Dynamic N
N is not fixed — it grows with traffic
A conversation doesn't go from 0 to 4,000 WPS instantly. Traffic ramps up. N must grow dynamically as the conversation gets hotter. And critically — N can never decrease, because messages written to old partitions can never be moved.
N grows as traffic grows¶
The hot partition service monitors total WPS per conversation and adjusts N accordingly:
N = ceil(total_WPS / 800) ← 800 not 1000, leave 20% headroom
As traffic ramps:
Phase 1 — normal:
conv_abc123 → 200 WPS
N = ceil(200/800) = 1
Partition key: conv_abc123 (no suffix)
Phase 2 — getting hot:
conv_abc123 → 900 WPS → threshold crossed
N = ceil(900/800) = 2
Partition keys: conv_abc123#0, conv_abc123#1
Each partition: ~450 WPS ✓
Phase 3 — hotter:
conv_abc123 → 2,200 WPS total
N = ceil(2200/800) = 3
Partition keys: conv_abc123#0, conv_abc123#1, conv_abc123#2
Each partition: ~733 WPS ✓
Phase 4 — peak:
conv_abc123 → 4,000 WPS
N = ceil(4000/800) = 5
Partition keys: conv_abc123#0 through conv_abc123#4
Each partition: ~800 WPS ✓
The registry always stores the maximum N ever reached:
registry: { conv_abc123: { max_N: 5 } }
Why N can never decrease¶
Suppose the conversation cools down from 4,000 WPS to 100 WPS. Could you set N back to 1?

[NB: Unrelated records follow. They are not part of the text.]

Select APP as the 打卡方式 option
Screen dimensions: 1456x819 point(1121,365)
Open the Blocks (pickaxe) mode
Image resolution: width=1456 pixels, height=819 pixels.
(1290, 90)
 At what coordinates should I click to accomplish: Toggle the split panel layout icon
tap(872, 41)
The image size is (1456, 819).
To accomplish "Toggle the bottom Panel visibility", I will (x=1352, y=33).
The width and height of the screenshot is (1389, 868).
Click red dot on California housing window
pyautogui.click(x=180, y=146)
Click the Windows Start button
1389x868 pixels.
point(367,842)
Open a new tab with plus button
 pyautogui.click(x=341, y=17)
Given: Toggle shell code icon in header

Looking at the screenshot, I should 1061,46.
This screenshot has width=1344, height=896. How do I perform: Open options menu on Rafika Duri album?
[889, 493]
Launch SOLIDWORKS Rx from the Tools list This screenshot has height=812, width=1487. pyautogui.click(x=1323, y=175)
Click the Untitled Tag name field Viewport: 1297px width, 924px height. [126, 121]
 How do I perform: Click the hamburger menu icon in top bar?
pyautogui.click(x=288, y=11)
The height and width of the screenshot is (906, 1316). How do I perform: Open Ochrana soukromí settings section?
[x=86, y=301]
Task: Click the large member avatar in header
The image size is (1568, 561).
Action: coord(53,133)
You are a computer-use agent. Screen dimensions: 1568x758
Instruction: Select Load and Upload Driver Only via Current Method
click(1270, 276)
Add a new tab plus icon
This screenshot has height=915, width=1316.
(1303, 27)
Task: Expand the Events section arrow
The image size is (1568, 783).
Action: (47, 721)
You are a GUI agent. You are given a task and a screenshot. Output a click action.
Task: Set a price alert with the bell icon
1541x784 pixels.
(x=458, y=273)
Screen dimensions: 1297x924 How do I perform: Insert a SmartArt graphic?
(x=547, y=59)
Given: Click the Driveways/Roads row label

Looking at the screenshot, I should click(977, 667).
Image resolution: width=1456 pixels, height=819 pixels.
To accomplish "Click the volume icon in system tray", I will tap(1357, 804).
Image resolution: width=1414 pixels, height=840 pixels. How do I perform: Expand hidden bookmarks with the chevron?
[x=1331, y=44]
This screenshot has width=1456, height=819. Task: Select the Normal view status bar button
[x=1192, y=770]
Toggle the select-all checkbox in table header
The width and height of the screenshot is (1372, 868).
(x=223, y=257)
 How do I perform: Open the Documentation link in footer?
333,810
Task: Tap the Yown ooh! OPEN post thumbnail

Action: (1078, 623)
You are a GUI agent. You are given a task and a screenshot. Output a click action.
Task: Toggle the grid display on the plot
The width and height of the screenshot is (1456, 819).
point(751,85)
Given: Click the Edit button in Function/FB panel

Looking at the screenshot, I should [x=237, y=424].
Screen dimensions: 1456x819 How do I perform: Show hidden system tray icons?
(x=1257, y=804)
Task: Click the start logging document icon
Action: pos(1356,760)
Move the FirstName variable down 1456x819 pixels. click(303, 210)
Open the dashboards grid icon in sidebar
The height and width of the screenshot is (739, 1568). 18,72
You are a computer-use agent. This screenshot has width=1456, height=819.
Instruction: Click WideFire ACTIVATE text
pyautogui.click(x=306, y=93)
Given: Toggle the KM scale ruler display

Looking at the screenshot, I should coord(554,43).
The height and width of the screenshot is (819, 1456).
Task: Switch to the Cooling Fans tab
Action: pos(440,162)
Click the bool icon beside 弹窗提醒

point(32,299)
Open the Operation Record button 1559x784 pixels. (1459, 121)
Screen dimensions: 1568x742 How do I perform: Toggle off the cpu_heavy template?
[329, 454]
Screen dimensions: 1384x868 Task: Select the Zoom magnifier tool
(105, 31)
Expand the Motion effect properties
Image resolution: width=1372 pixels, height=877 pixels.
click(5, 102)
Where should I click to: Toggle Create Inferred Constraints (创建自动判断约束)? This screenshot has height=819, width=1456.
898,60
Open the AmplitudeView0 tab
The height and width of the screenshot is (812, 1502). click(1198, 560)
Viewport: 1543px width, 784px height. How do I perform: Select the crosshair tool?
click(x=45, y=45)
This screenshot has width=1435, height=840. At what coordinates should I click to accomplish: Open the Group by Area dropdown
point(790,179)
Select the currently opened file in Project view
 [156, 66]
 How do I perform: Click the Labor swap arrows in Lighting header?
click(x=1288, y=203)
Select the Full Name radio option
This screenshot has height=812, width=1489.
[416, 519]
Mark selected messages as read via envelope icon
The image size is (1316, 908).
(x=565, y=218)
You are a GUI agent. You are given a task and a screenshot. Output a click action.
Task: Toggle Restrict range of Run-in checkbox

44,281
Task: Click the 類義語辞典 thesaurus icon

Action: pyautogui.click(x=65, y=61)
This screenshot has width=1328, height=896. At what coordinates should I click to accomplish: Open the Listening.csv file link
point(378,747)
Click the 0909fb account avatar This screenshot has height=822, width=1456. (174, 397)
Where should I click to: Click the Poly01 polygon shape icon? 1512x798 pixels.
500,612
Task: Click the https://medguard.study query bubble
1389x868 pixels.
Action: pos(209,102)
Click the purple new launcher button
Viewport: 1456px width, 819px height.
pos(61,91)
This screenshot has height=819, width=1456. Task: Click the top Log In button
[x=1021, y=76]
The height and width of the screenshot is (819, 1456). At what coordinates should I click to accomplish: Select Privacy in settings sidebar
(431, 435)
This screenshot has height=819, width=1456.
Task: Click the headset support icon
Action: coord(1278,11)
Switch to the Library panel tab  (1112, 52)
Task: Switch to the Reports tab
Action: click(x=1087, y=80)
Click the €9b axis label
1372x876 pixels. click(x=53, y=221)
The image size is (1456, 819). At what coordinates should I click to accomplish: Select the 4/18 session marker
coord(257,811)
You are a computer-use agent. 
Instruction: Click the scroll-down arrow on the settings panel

No. Messages written during the hot period are physically stored in partitions #0 through #4. If you set N=1 and only query conv_abc123, you miss all messages in #1, #2, #3, #4. Those messages are not lost — they're still in DynamoDB — but you can never read them again without knowing to look in the salted partitions.
Messages written when N=5:
conv_abc123#0 → msg_aaa, msg_eee, ...
conv_abc123#1 → msg_bbb, msg_fff, ...
conv_abc123#2 → msg_ccc, msg_ggg, ...
conv_abc123#3 → msg_ddd, msg_hhh, ...
conv_abc123#4 → msg_iii, msg_jjj, ...
If you set N=1 and query only conv_abc123:
→ returns nothing (no messages were ever written to the unsuffixed key after N>1)
→ chat history appears empty → catastrophic data loss from user's perspective
The rule: max_N is a high-water mark. It only goes up, never down.
The cost of keeping N high¶
When a conversation cools down but max_N stays at 5, every read must still query 5 partitions. This is a permanent read overhead for conversations that were once hot.
At scale, this is acceptable:
Hot conversations (ever reached N>1):
Assume 0.1% of all conversations = 200k conversations
Each read queries N partitions in parallel → latency bounded by slowest, not sum
Overhead per read: N parallel DynamoDB reads instead of 1
Normal conversations (N=1 forever):
No overhead, zero impact
The 99.9% of normal conversations are unaffected. The 0.1% that were ever hot pay a small read overhead — a fair price for having handled 4,000 WPS without data loss.
Interview framing
"N grows dynamically as traffic increases — ceil(WPS/800). It never decreases because messages can't be moved between partitions. max_N is a high-water mark stored in the registry. Reads always use max_N to ensure no messages are missed. The read overhead for historically hot conversations is acceptable — they're rare and queries run in parallel."